I looked at them standing there with that wonderful sunrise of life and love on their faces—the doctor, tall and serious, with a sprinkle of silver in his brown hair and the smile of a happy man on his lips—Marcella, such a slip of a girl, with her black hair in a long braid and her lovely face all dewed over with tears and sunned over with smiles—I, an old woman, looked at them and thanked the good God for them and their delight.

Miss Sara laughed and cried and kissed—and forboded what the Barrys would do. Her forebodings proved only too true. When the doctor wrote to Richard Barry, Marcella's guardian, asking his consent to their engagement, Richard Barry promptly made trouble—the very worst kind of trouble. He descended on Bridgeport and completely overwhelmed poor Miss Sara in his wrath. He laughed at the idea of countenancing an engagement between a child like Marcella and an obscure country doctor. And he carried Marcella off with him!

She had to go, of course. He was her legal guardian and he would listen to no pleadings. He didn't know anything about Marcella's character, and he thought that a new life out in the great world would soon blot out her fancy.

After the first outburst of tears and prayers Marcella took it very calmly, as far as outward eye could see. She was as cool and dignified and stately as a young queen. On the night before she went away she came over to say good-bye to me. She did not even shed any tears, but the look in her eyes told of bitter hurt. "It is goodbye for five years, Miss Tranquil," she said steadily. "When I am twenty-one I will come back. That is the only promise I can make. They will not let me write to John or Aunt Sara and I will do nothing underhanded. But I will not forget and I will come back."

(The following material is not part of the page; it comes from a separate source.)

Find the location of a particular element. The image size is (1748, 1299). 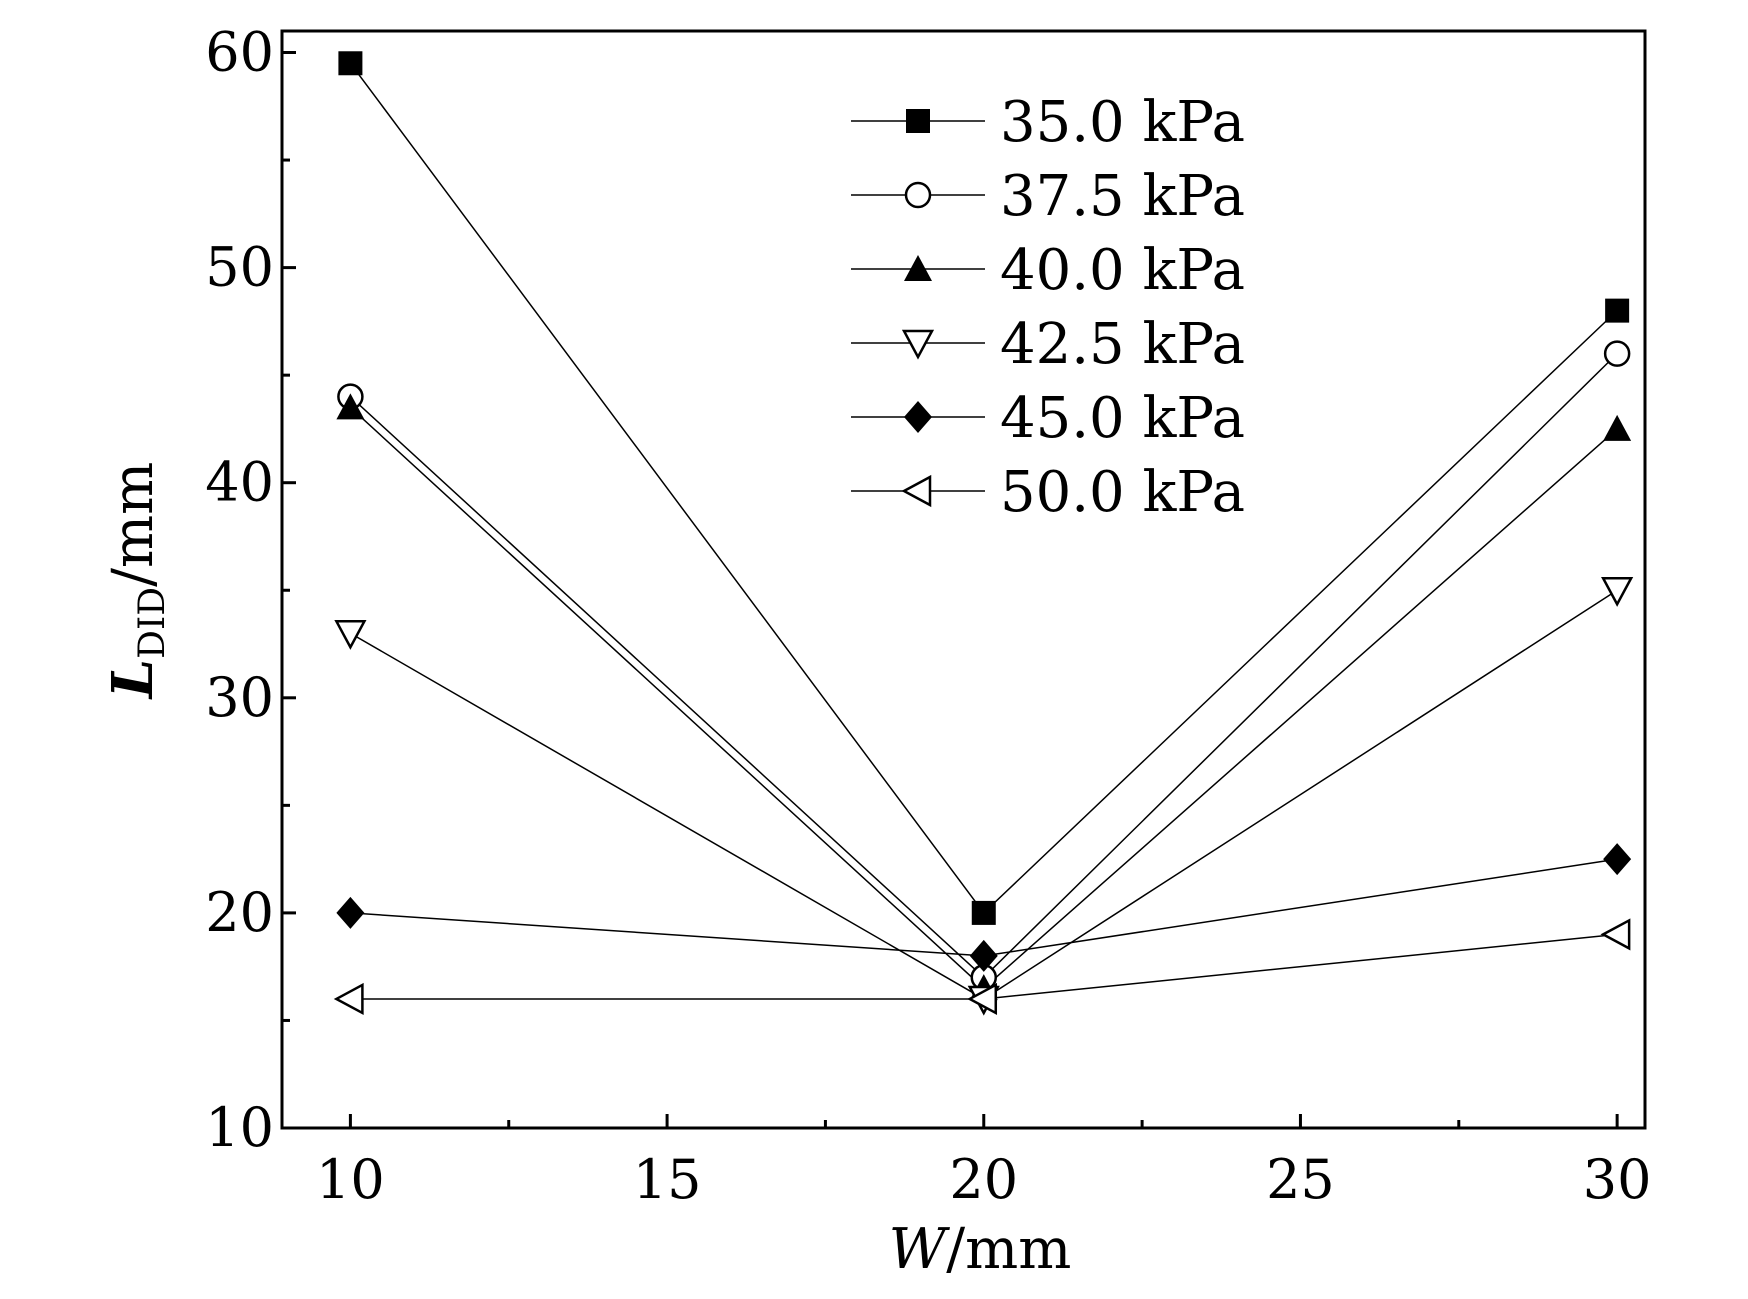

Richard Barry would not even let her see Doctor John alone again. She had to bid him good-bye beneath the cold, contemptuous eyes of the man of the world. So there was just a hand-clasp and one long deep look between them that was tenderer than any kiss and more eloquent than any words.

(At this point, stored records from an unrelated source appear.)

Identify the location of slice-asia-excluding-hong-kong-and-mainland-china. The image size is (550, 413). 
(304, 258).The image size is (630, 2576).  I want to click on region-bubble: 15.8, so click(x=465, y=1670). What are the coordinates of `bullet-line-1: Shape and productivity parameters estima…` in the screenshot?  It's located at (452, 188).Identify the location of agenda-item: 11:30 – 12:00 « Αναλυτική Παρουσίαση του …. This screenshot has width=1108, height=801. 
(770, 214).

"I will come back when I am twenty-one," said Marcella. And I saw Richard Barry smile.

So Marcella went away and in all Bridgeport there were only two people who believed she would ever return. There is no keeping a secret in Bridgeport, and everybody knew all about the love affair between Marcella and the doctor and about the promise she had made. Everybody sympathized with the doctor because everybody believed he had lost his sweetheart.

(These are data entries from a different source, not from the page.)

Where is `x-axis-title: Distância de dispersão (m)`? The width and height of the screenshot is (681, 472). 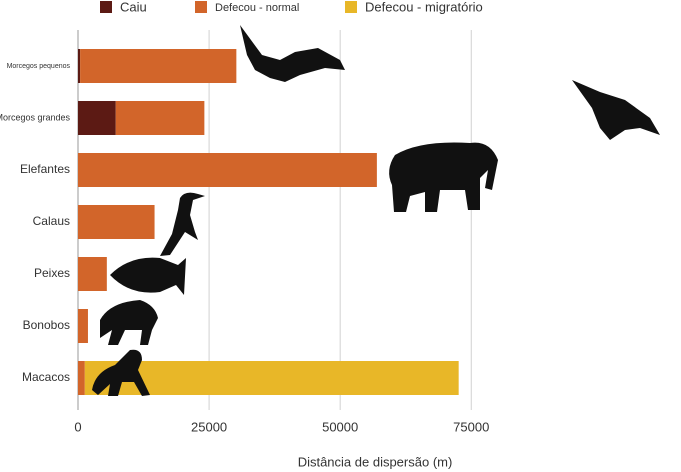 x-axis-title: Distância de dispersão (m) is located at coordinates (376, 462).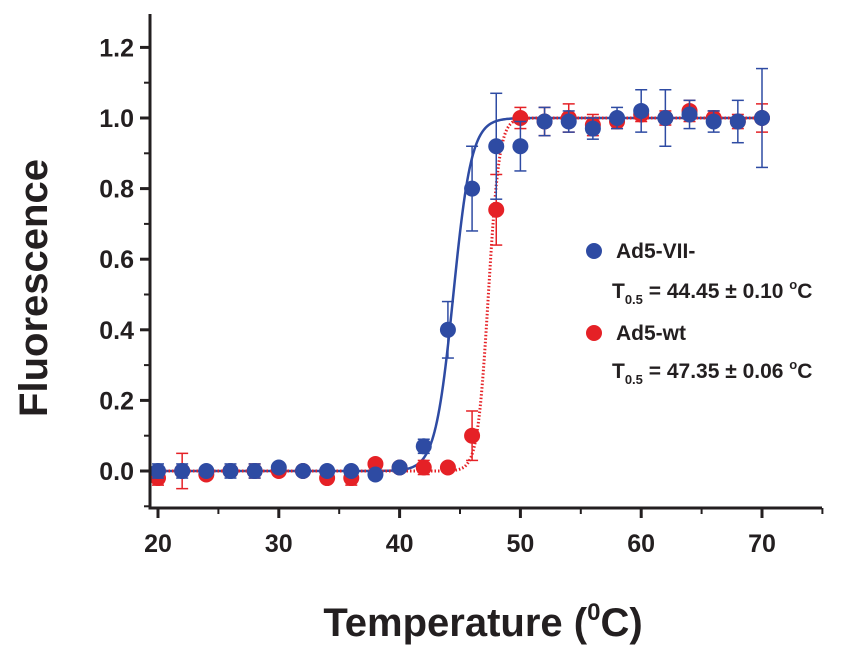 This screenshot has height=648, width=857. I want to click on legend-label-ad5-wt: Ad5-wt, so click(651, 334).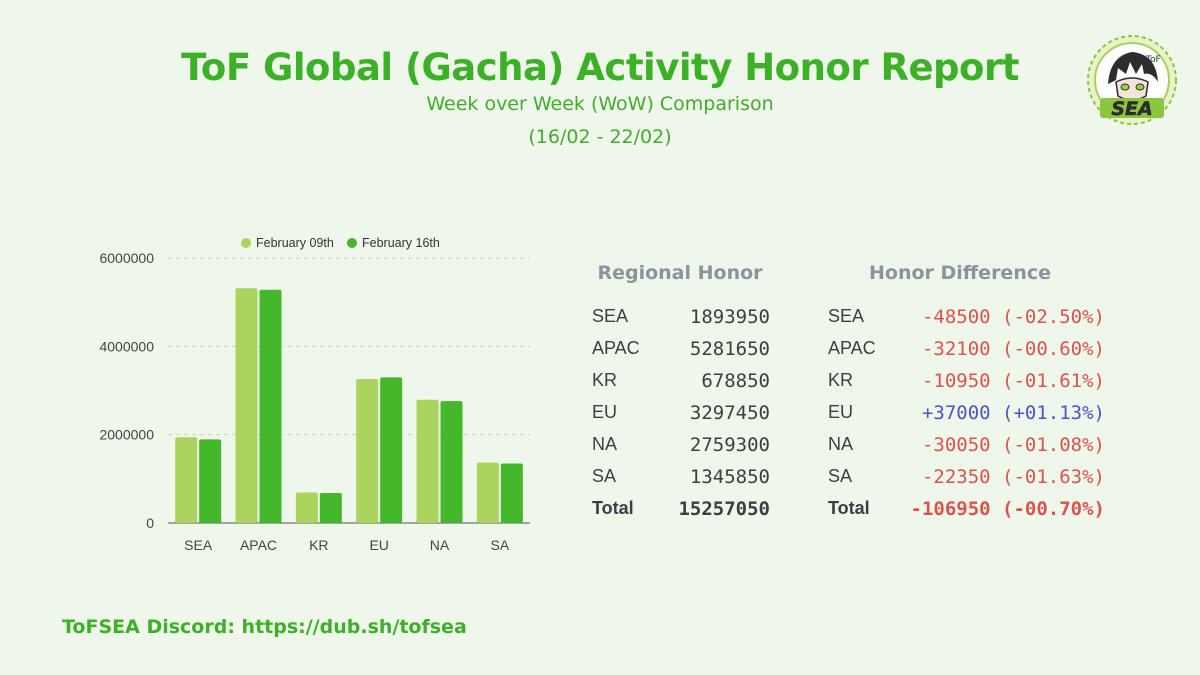 The width and height of the screenshot is (1200, 675). Describe the element at coordinates (1008, 509) in the screenshot. I see `total-diff: -106950 (-00.70%)` at that location.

"For of course she'll never come back," said Mrs. Riddell to me. "She's only a child and she'll soon forget him. She's to be sent to school and taken abroad and between times she'll live with the Richard Barrys; and they move, as everyone knows, in the very highest and gayest circles. I'm sorry for the doctor, though. A man of his age doesn't get over a thing like that in a hurry and he was perfectly silly over Marcella. But it really serves him right for falling in love with a child."

There are times when Martha Riddell gets on my nerves. She's a good-hearted woman, and she means well; but she rasps—rasps terribly.

Even Miss Sara exasperated me. But then she had her excuse. The child she loved as her own had been torn from her and it almost broke her heart. But even so, I thought she ought to have had a little more faith in Marcella.